**TASK DIRECTIONS**
Only the lines from the one holding "Where should I" to the end of the data should be echoed, exactly as they appear, minus the pictures.

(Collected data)
↓
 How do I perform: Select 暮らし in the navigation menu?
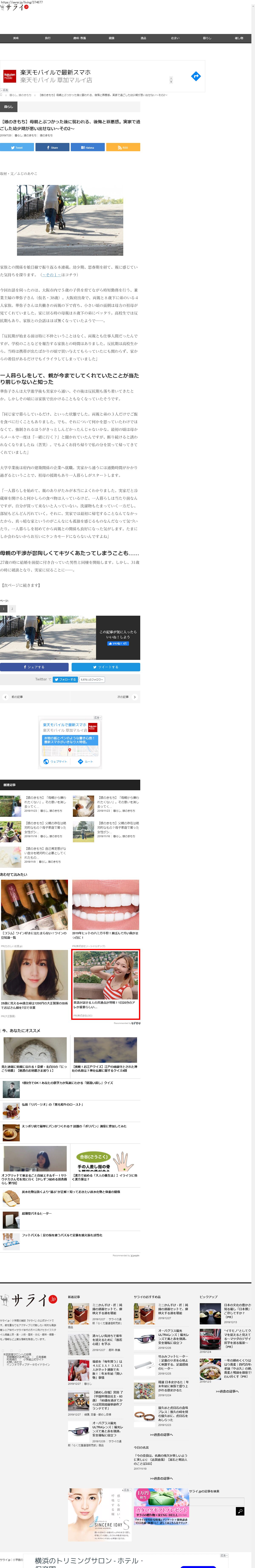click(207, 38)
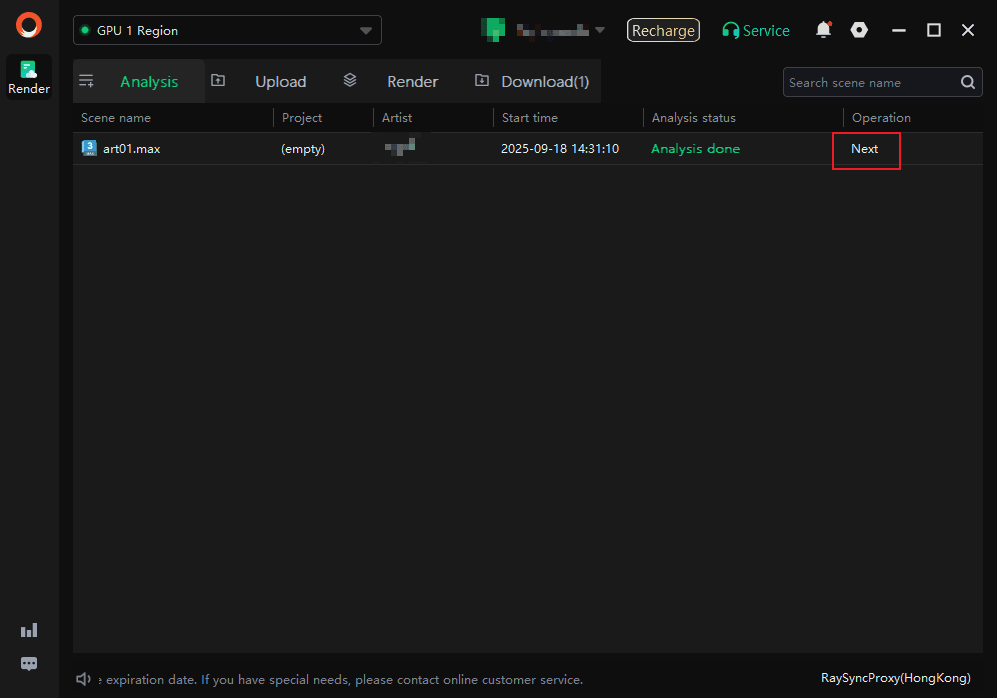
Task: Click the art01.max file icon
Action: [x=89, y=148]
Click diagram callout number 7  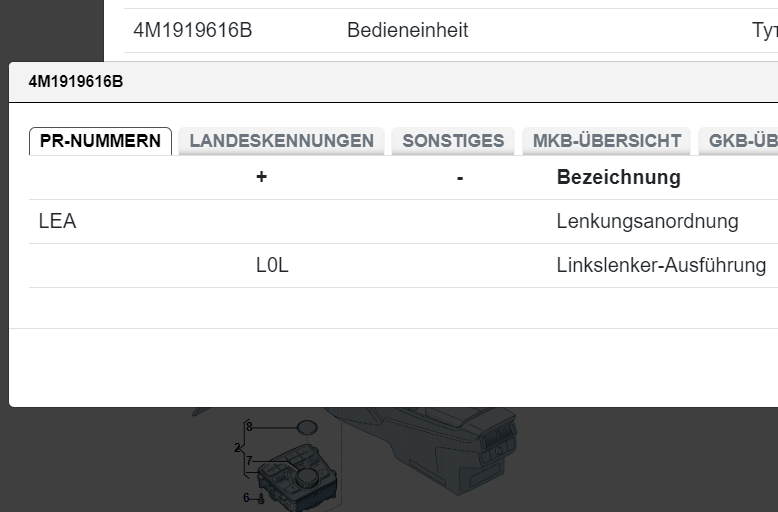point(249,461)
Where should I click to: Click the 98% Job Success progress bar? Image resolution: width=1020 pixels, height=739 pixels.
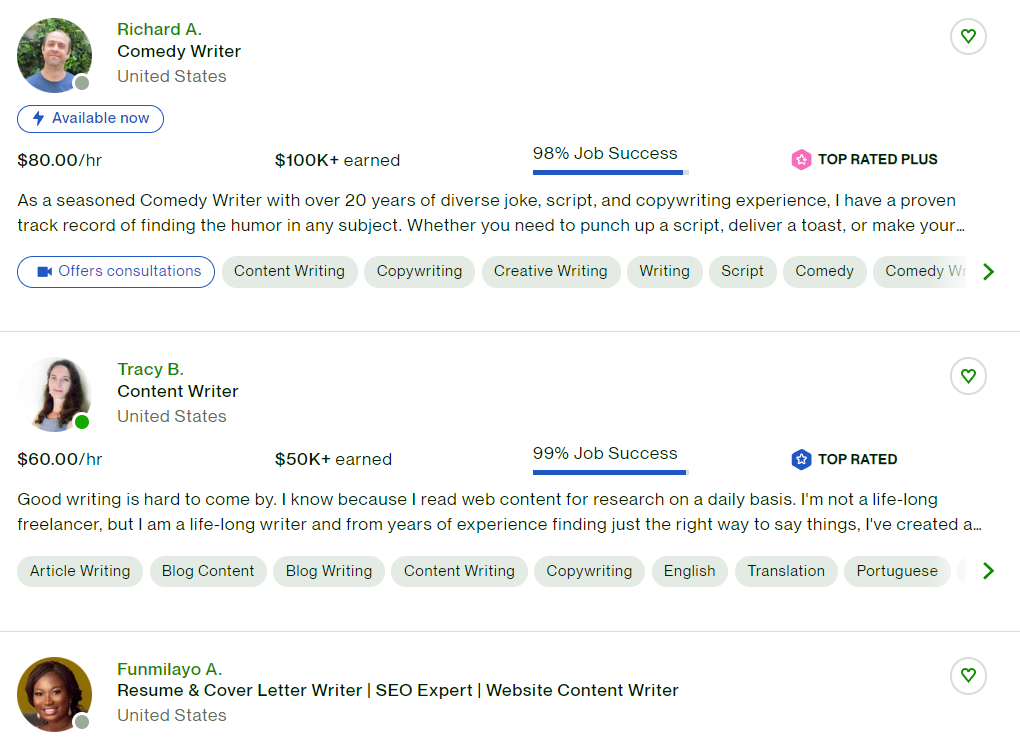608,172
↑
**ANSWER**
Where should I click to: Click the 98% Job Success progress bar? Image resolution: width=1020 pixels, height=739 pixels.
608,172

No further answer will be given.